One of the consequences of the 2008 financial crisis is that banks have to handle an ever-increasing reporting burden. While supervisors acknowledge these impositions and aim to reduce them, new reporting obligations loom on the horizon as supervisory focus shifts towards tackling climate change risks and associated sustainability reporting. Alongside these pan-European initiatives, local regulators such as the Dutch Authority for Financial Markets intend to increase their data requests to participants in the financial markets to upgrade their ‘data-driven supervision’ capabilities to protect consumers. Simultaneously, the quest for a competitive advantage and cutting-edge technological trends exerts increasing pressure on traditional banks to rethink their business models in order to become future-proof, data-driven organizations.
Before we address the issue of what banks could do to confront these challenges, it is useful at this point to take a closer look at three key drivers that clearly illustrate the need for banks to transition towards a truly data-driven business model.
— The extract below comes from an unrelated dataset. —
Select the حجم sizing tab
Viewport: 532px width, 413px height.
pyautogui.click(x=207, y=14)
1. Compliance and reporting
Since the financial crisis, banks have been subjected to a multitude of new reporting requirements to provide regulatory authorities with the information needed to carry out their supervisory tasks. This reporting includes statistical data that is becoming increasingly granular and prudential and resolution data. Supervisory authorities apply the principle of proportionality to these requirements, leading to large institutions reporting over 10 times the number of datapoints compared to more modest peers. Nevertheless, these smaller institutions report that EBA supervisory reporting alone already accounts for almost 40% of their total compliance costs. According to a recent Cost of Compliance study, this percentage translates into an exorbitant 20.4 billion euro in compliance costs across all EU institutions . The main drivers for these costs are:
- Complexity of the requirements;
- The amount of data reported;
- Internal data extraction and calculations;
- Stability and uniformity of the EBA supervisory framework and definitions.
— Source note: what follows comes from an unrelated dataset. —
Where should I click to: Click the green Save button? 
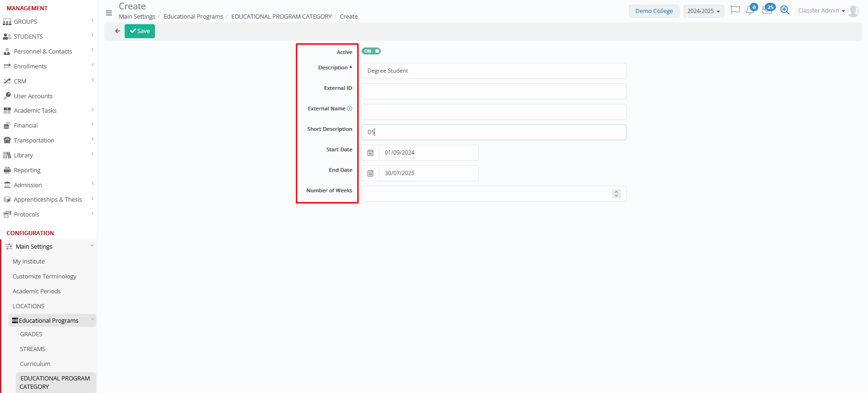coord(140,31)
Approximately 78% of financial institutions regard the rapid change in reporting requirements and ad-hoc, non-standardized reporting requests as significantly impacting compliance costs. Moreover, supervisory authorities increasingly focus on banks’ internal IT and data infrastructure and governance in order to enhance data control and improve data quality. A good example of this is the Basel Committee on Banking Supervision Principles for effective risk data aggregation (BCBS 239).
These regulatory pressures and compliance costs are swaying supervisors towards increasing standardization and harmonization of reporting requirements and data submissions. This could potentially reduce costs by as much as 24% , providing institutions with an unparalleled opportunity to reassess their overall reporting and data strategy, including their current IT and data infrastructure.